Atlanta Journal-Constitution, “Faith and Values” Section
Saturday, April 22, 2006

The beginning of the spring season, with its celebration of the renewal of life, of Easter and of Earth Day, is a good time to be reminded of a little-known fact: The Bible is full of admonitions and commandments to protect animals, nature and the environment.

Among Jesus' many favorable references to animals, he is twice quoted (Luke 12:6, Matthew 10:29) as saying that the Lord cares for all his creatures, even the "lowliest" of them: "Are not five sparrows sold for two pennies? And not one of them is forgotten before God."

God's very first commandment (Genesis 1:22) was to the birds, whales, fish and other creatures to "be fruitful and multiply," and fill the seas and the skies. His first commandment to humans (Genesis 1:28), was to "replenish the earth ... and have dominion" over other creatures.

These commandments concern the welfare and survival of animals, and human responsibilities toward them. So the Almighty must have considered this very important.

Clearly, God was well pleased with the works of his creation. After he made each creature, he saw that each was good and commanded them to be fruitful and multiply. And he pronounced the entire creation, when it was completed, "very good."

Later, when God promised Noah and generations to come never again to destroy the Earth with a flood, he included in the covenant "every living creature ... the fowl, the cattle, and every beast of the earth ... " (Genesis 9: 12-17).

Psalm 104 extols the creatures of "this great and wide sea": "O Lord, how manifold are thy works!

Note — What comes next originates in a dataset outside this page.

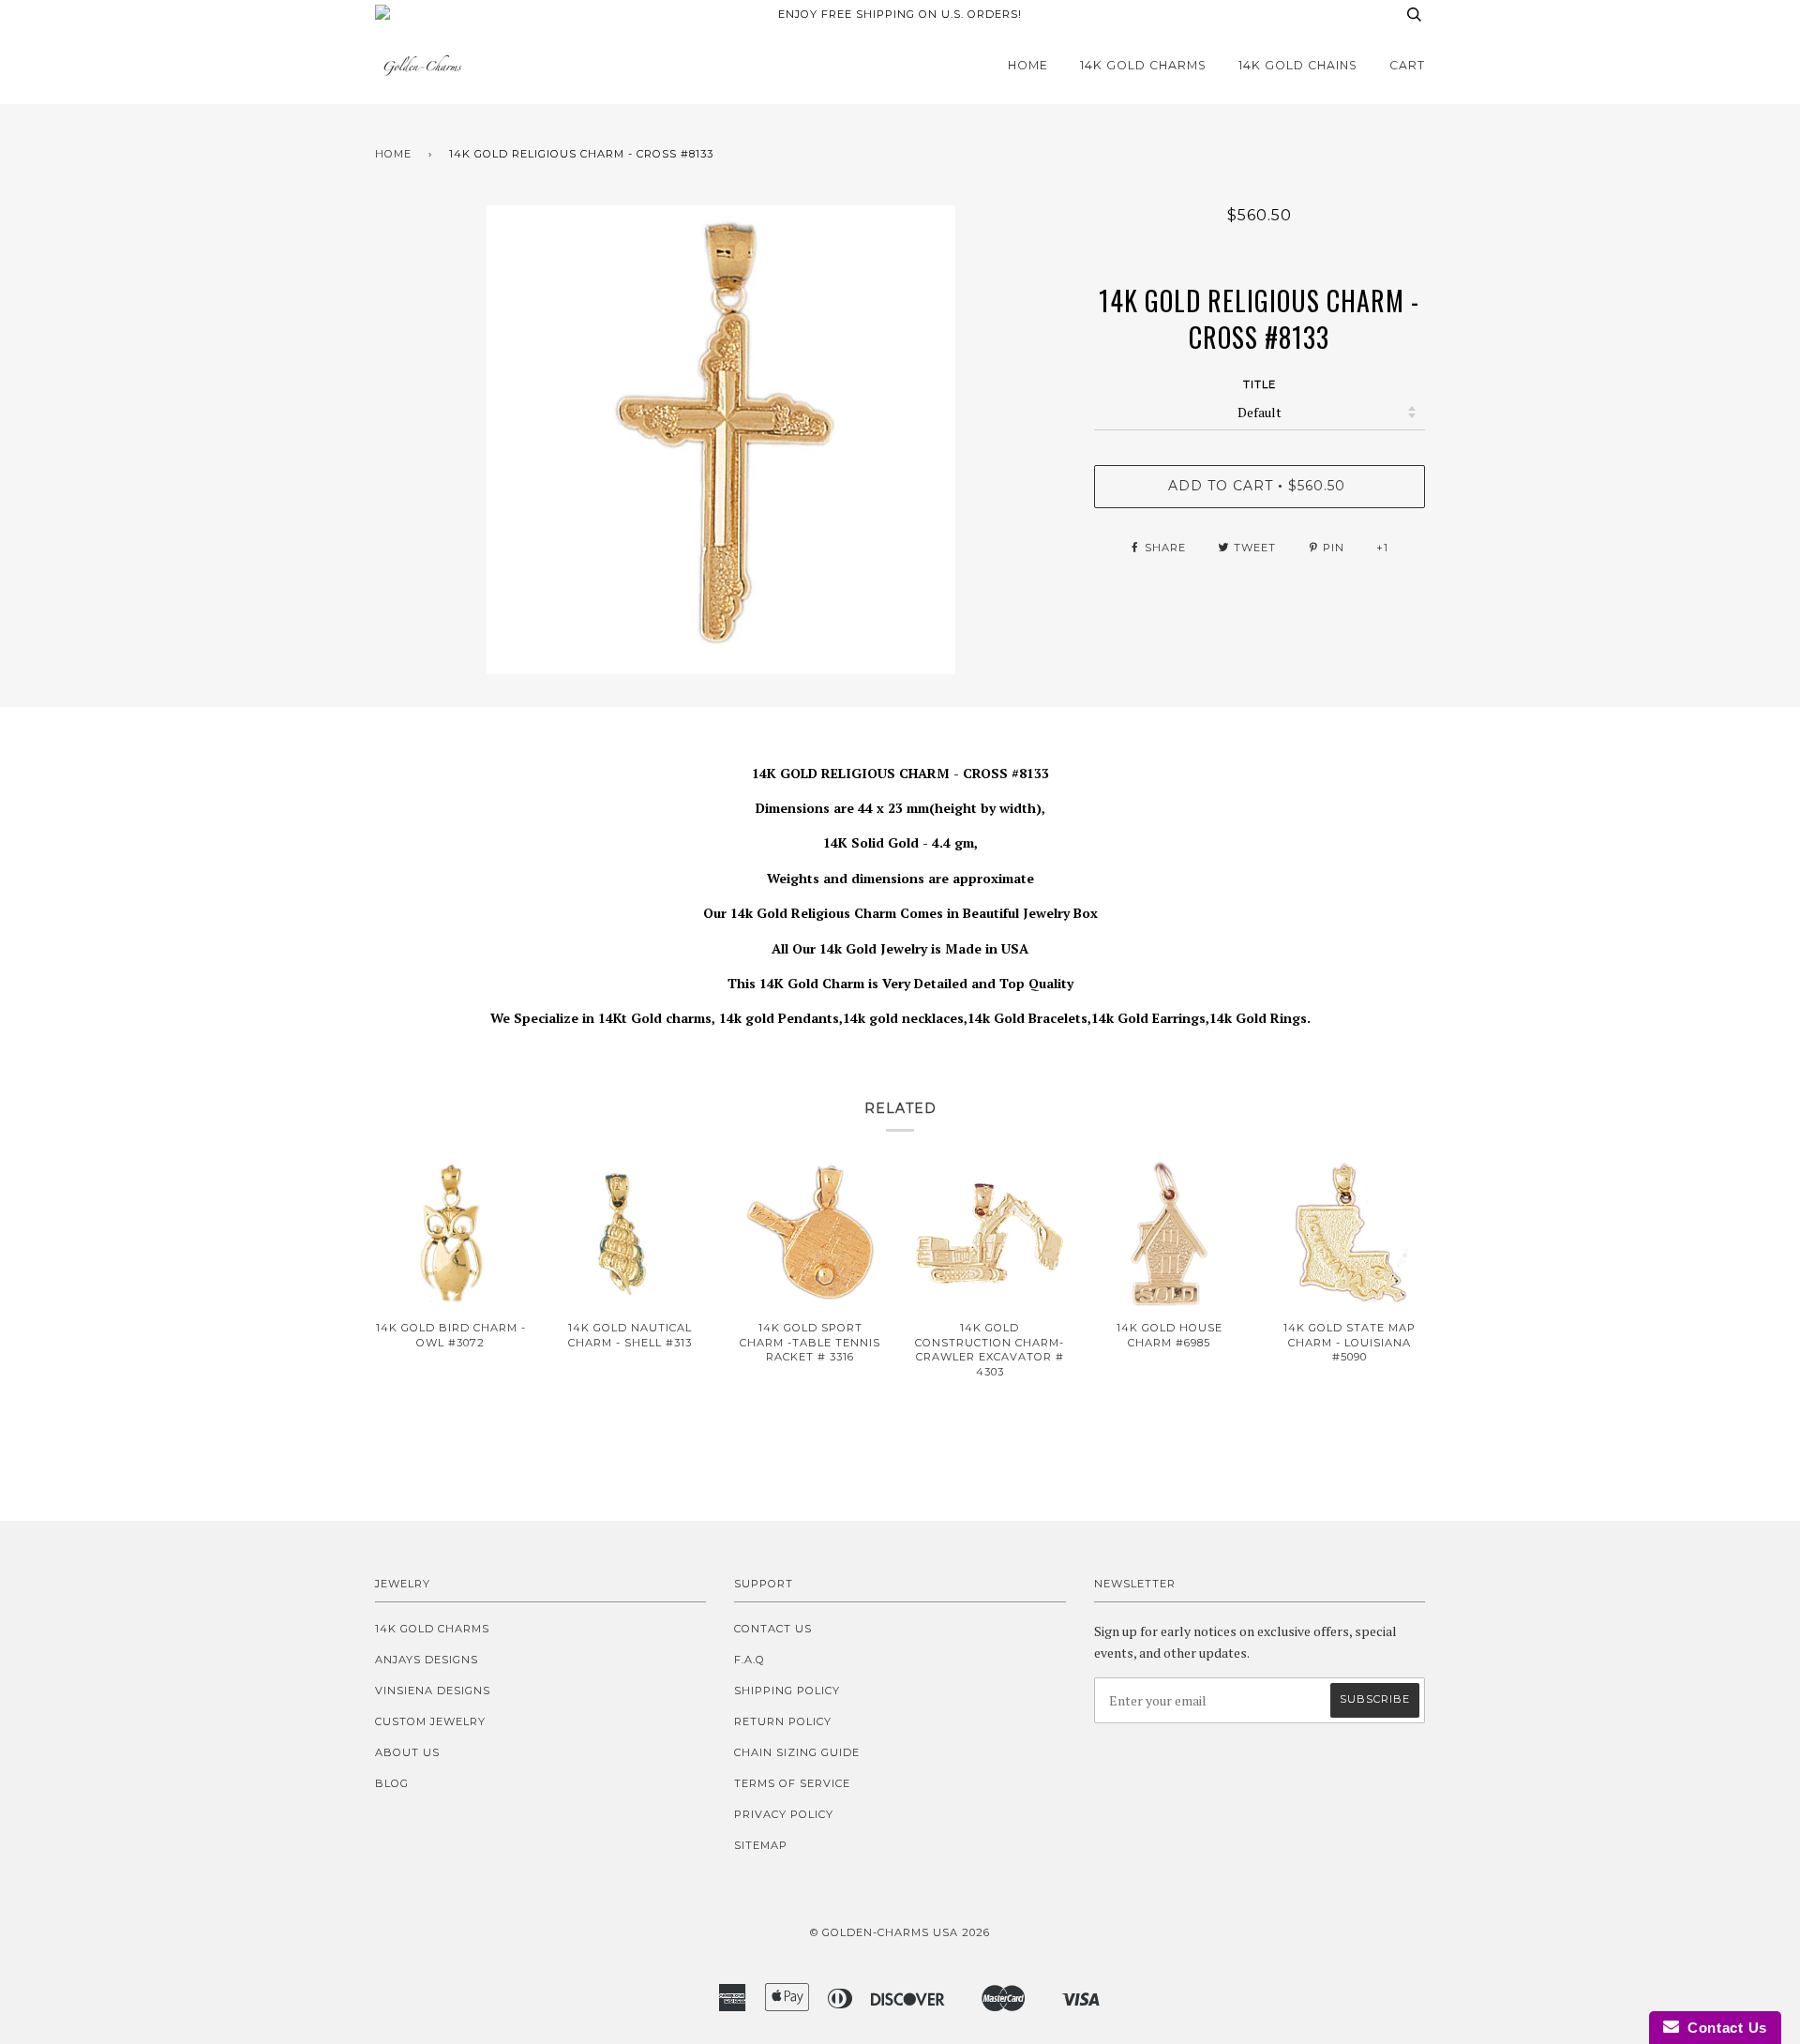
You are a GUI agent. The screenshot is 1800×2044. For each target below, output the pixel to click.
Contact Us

In wisdom thou hast made them all: The earth is full of thy riches ... The glory of the Lord shall endure forever."

Kindness to animals is stressed throughout the Bible, and is even required in the Ten Commandments, wherein God forbids us to make farm animals work on the Sabbath. We must give them, too, a day of rest (Exodus 20:10; 23:12).

Psalm 36 states, "man and beast thou savest, O Lord. How precious is thy steadfast love ... " And Proverbs 12:10 suggests there are two types of people: "A righteous man has regard for the life of his beast, but the tender mercies of the wicked are cruel."

The obligation of humans to respect and protect the natural environment is another theme that appears throughout the Bible, often referring to just the kinds of problems we face today: destruction of wildlife and habitat, and pollution of our food, air and water .

In the books of Jeremiah (9:9-11) and Habakkuk (2:17), the Lord warns against destroying nature and wildlife. Habakkuk specifically condemns "the destruction of the beasts." In both cases, the punishment is that the land is "laid waste," just what we are doing today to much of our farmland, wilderness and oceans.

Trees and forests are accorded a special reverence in the Bible, and one of the first things the Israelites were commanded to do when they "came into" the Promised Land was to plant trees and allow them to mature before eating the fruits thereof (Leviticus 19:23).

One of the world's first and strongest nature-protection regulations is found in the Mosaic law (Deuteronomy 20:19), which forbids the destruction of fruit-bearing trees even when waging war against a city.

Throughout the Bible, the Scriptures impart a strong conservation message, warning against over-utilizing and wearing out natural resources. In Leviticus (25:2-7), the Lord commands that every seventh year "the land shall keep a Sabbath unto the Lord." The fields and vineyards shall be allowed to rest, and what grows naturally will be shared with the wildlife, "the beasts that are in thy land."

Also in Leviticus (26:3-6), the Lord's appreciation for the land is made clear when he promises that, if humans obey his commandments, the land will reward them:

"If ye walk in my statutes, and keep my commandments, and do them; then I will give you rains in their season, and the land shall yield her produce, and the trees of the field shall yield their fruit ... And I will give peace in the land."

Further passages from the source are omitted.